### RECORDS PROVIDED

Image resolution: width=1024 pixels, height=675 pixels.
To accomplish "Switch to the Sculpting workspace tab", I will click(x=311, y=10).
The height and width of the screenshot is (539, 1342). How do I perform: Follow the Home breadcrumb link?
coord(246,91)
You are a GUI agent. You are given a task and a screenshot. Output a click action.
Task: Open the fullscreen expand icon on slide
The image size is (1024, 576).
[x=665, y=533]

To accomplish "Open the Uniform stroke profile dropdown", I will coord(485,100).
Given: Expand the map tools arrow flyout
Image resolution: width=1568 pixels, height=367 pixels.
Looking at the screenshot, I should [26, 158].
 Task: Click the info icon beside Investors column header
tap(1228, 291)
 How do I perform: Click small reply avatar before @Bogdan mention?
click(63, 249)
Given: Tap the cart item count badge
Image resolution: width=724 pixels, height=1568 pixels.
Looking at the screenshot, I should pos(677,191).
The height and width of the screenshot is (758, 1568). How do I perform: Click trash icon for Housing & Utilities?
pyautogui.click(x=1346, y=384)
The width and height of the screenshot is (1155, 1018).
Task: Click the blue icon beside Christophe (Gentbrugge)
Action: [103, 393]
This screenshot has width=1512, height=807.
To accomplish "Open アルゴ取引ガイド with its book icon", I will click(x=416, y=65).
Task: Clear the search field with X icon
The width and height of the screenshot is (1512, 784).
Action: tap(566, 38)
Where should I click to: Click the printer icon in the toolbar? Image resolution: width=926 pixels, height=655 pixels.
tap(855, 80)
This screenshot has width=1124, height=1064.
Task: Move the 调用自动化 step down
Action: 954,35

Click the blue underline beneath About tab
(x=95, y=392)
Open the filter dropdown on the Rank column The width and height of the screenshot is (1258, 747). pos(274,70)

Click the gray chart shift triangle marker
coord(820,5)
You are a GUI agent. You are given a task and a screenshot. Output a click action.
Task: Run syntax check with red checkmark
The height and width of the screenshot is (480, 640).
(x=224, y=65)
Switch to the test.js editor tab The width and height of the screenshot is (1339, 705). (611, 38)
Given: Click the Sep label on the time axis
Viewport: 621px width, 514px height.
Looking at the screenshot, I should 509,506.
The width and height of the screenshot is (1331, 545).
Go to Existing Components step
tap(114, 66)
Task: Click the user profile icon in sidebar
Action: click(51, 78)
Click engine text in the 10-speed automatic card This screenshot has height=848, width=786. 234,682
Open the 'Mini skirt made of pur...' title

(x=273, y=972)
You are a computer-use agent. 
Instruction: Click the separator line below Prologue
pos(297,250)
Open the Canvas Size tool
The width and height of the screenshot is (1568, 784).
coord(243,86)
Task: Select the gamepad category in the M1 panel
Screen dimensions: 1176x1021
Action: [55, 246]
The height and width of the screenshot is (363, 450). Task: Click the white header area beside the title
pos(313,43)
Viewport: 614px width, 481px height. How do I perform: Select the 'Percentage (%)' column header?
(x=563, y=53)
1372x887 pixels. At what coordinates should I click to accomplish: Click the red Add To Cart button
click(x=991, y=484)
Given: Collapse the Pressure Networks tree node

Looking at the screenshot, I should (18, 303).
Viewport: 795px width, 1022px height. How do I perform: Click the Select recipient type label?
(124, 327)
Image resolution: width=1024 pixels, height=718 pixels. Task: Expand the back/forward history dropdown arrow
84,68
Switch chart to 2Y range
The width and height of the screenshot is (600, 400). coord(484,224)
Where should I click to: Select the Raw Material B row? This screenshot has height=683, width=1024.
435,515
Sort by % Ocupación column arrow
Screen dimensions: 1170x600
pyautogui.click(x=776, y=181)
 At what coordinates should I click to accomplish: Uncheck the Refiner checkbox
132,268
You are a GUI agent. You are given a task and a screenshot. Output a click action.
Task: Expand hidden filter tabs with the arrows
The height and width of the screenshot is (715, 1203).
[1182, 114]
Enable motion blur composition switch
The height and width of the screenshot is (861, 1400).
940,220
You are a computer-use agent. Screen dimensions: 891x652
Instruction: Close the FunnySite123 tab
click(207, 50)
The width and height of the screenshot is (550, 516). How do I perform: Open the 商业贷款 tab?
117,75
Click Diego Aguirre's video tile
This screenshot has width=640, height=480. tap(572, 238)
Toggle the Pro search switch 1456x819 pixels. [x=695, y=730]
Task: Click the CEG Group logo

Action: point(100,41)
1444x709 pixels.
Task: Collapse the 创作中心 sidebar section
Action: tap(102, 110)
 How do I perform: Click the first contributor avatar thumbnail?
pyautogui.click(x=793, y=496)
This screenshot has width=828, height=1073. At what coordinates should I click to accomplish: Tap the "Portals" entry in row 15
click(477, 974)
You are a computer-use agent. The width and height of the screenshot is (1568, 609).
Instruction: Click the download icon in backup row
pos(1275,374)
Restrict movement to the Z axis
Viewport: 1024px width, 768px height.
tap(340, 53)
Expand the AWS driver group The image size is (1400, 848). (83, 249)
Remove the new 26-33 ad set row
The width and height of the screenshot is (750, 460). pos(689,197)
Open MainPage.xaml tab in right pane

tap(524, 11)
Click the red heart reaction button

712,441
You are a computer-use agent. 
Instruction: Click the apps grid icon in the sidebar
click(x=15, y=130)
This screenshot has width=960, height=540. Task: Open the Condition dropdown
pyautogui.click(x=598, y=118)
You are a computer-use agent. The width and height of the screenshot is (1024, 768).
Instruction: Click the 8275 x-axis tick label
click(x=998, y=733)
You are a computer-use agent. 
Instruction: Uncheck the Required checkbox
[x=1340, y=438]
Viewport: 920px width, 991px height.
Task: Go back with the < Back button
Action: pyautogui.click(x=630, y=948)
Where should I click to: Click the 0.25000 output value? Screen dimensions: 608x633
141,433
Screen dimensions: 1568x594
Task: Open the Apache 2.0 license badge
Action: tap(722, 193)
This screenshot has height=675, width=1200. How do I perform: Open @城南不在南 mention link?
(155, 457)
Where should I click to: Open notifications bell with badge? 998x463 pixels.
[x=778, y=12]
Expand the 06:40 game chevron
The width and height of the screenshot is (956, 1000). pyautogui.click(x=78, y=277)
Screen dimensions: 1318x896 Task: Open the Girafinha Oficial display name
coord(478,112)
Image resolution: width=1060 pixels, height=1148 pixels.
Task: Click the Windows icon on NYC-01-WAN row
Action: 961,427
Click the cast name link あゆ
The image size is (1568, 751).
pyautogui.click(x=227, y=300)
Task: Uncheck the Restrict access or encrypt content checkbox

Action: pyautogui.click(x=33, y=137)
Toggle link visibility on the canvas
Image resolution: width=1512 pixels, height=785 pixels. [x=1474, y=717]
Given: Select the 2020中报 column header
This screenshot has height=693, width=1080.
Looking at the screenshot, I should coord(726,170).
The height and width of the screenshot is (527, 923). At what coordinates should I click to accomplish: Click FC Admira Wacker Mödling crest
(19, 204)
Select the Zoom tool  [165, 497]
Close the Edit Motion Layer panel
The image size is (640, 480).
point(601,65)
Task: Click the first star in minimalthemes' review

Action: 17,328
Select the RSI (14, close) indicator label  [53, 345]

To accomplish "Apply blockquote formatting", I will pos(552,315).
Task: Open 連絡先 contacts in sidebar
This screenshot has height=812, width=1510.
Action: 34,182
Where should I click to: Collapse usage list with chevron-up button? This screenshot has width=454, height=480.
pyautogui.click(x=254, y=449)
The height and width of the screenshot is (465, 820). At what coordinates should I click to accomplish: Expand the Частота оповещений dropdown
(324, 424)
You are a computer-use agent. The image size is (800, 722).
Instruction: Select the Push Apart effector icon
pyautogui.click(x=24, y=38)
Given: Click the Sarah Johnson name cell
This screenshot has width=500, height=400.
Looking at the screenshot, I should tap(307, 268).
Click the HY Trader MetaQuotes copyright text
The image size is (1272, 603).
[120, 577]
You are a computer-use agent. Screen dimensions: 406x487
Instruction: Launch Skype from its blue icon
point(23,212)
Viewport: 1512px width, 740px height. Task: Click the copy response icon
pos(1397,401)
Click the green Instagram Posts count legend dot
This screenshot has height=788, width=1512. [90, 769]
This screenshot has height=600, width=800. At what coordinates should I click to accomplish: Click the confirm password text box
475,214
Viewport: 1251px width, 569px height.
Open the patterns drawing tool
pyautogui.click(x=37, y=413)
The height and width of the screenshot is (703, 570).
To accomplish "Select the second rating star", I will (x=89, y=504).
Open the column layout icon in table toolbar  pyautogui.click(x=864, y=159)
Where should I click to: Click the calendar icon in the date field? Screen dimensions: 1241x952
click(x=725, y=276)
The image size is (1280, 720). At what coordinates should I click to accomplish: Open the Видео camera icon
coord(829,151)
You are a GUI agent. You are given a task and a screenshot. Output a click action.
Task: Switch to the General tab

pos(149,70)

######

▶ WORK REQUEST:
Show every line from the entries above in which the word "search" appears.

▶ TASK SOLUTION:
Task: Clear the search field with X icon
Toggle the Pro search switch 1456x819 pixels. [x=695, y=730]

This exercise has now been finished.